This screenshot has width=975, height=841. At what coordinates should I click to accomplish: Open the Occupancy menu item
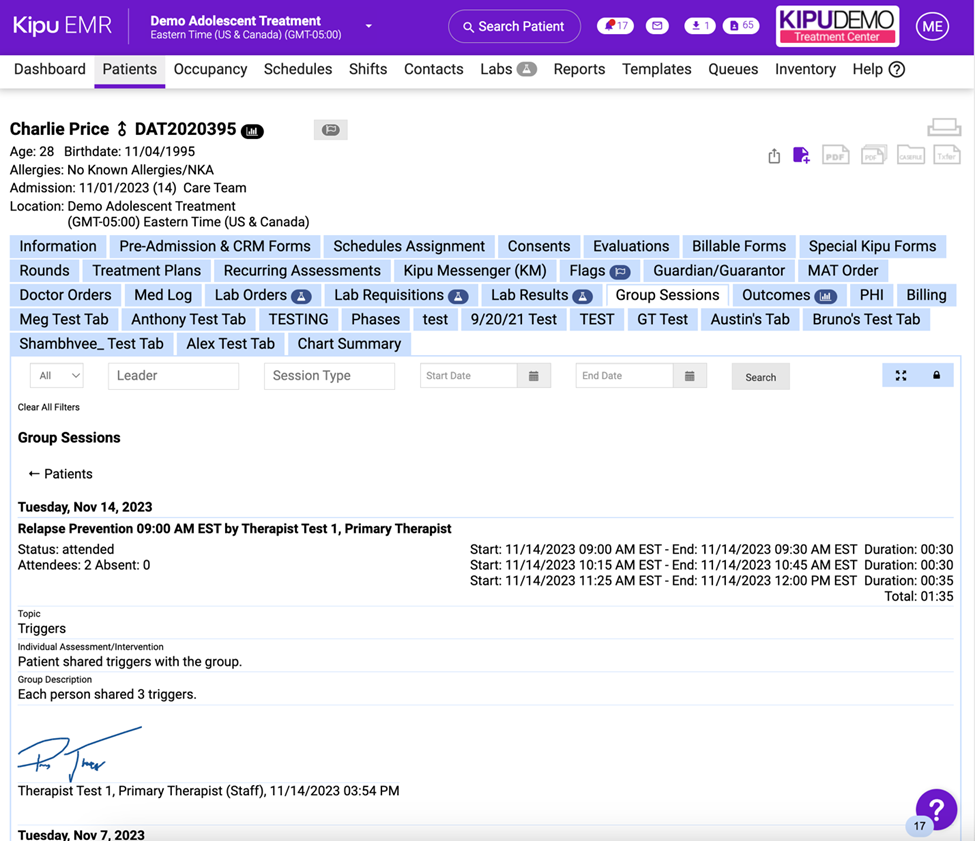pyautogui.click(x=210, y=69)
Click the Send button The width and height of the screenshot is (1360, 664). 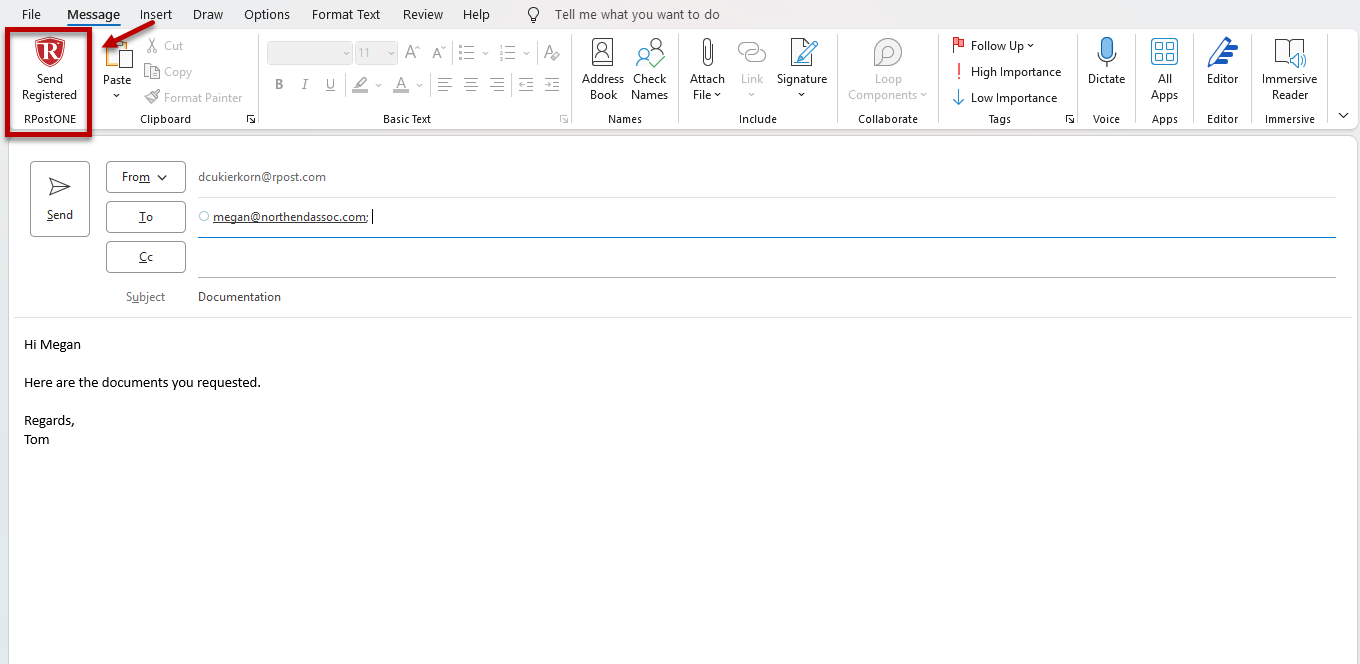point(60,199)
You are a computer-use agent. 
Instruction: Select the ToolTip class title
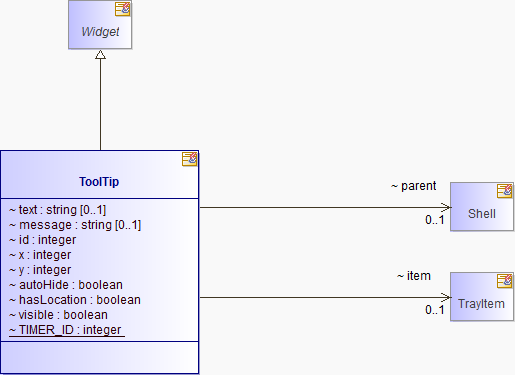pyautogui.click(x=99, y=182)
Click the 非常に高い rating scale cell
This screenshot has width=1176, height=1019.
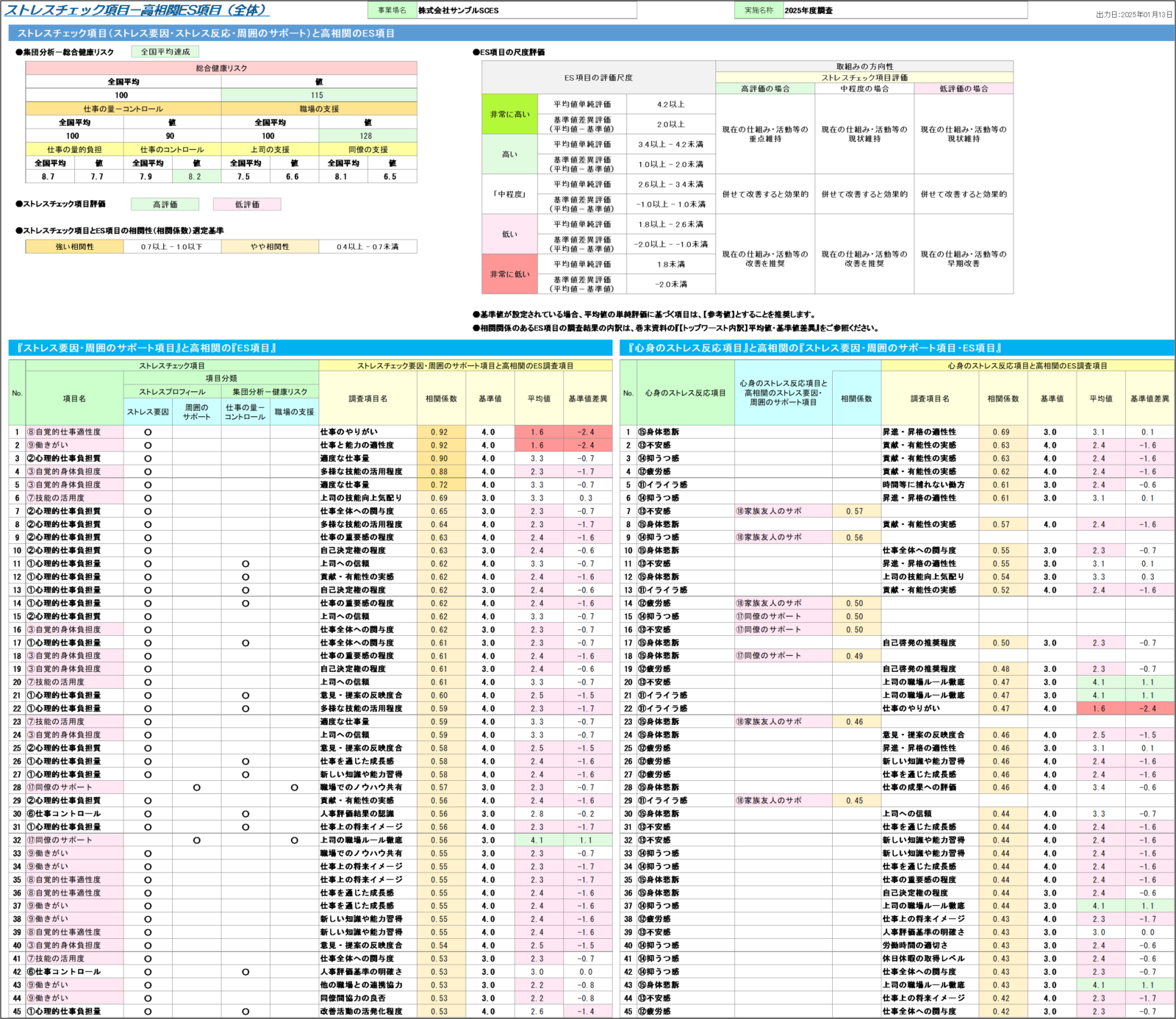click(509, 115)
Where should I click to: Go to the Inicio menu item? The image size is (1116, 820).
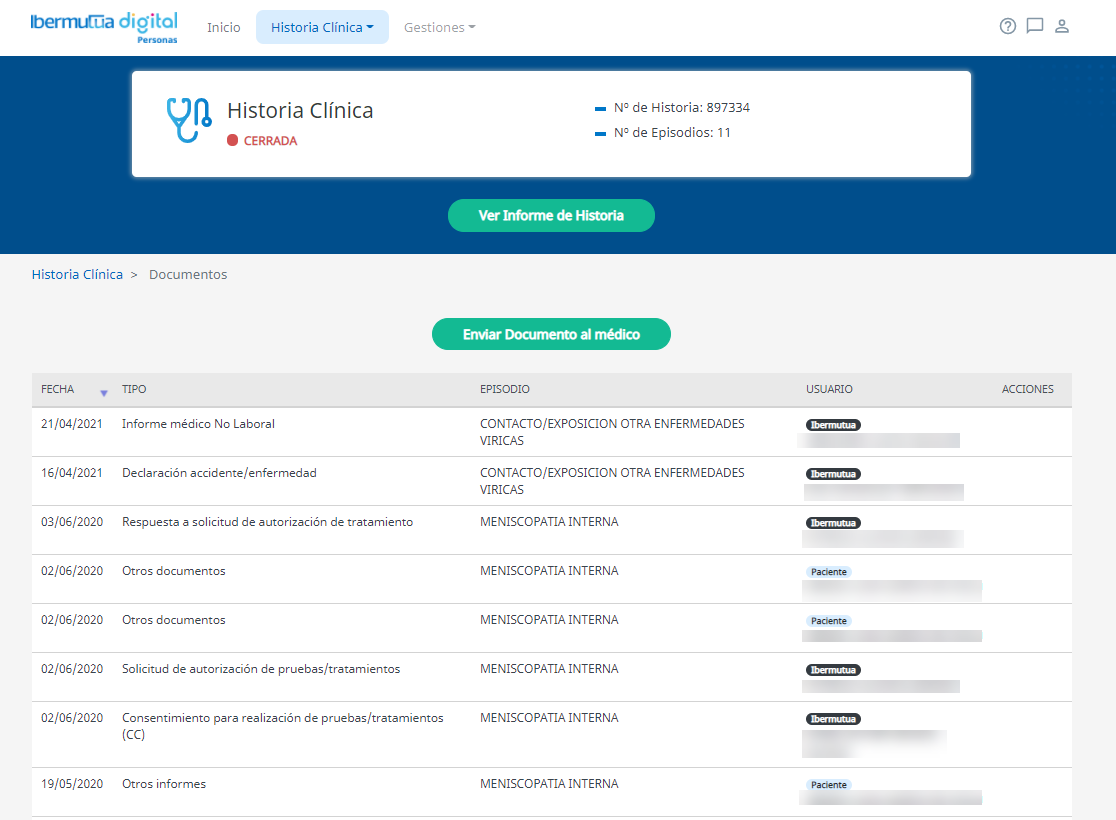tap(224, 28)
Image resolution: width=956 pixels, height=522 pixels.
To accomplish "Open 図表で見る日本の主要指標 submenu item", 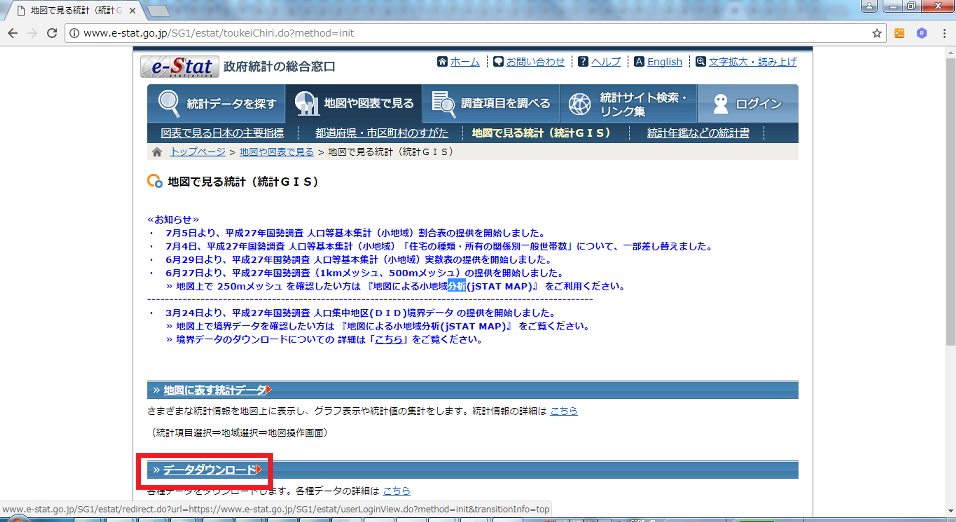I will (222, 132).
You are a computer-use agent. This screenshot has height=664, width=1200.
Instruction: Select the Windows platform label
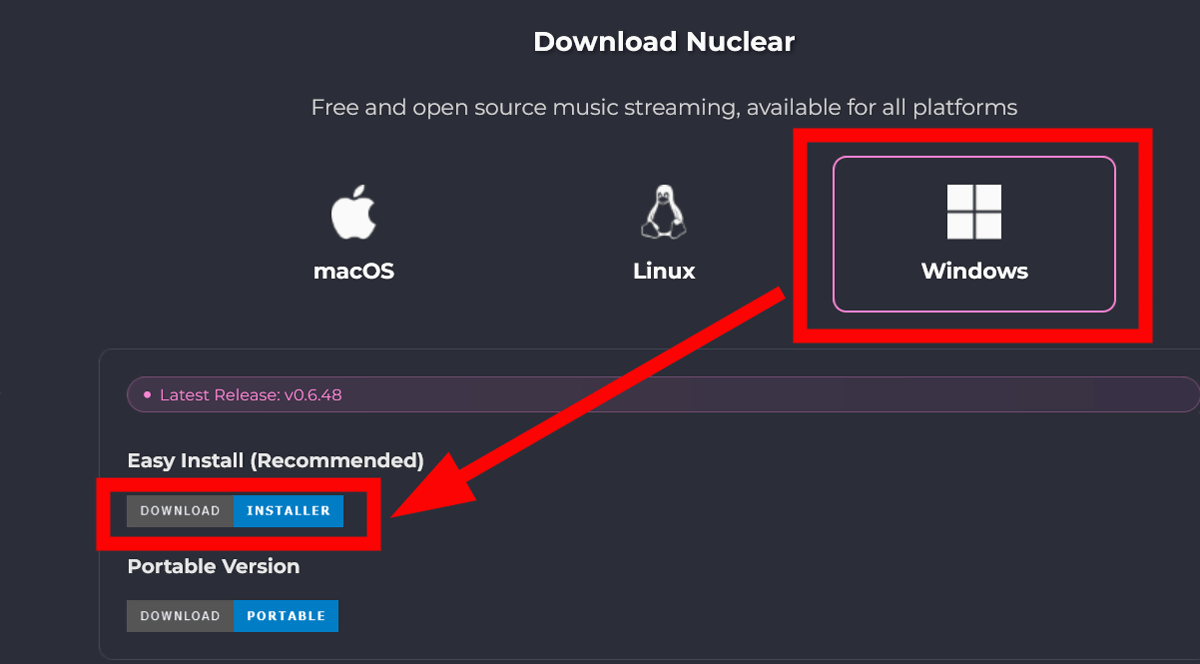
────────────────
-- What the task requires --
Scan the data above for the string "computer" and copy each line where it appears.

-- The answer --
You are a computer-use agent. 
You are a computer-use agent. This screenshot has height=664, width=1200.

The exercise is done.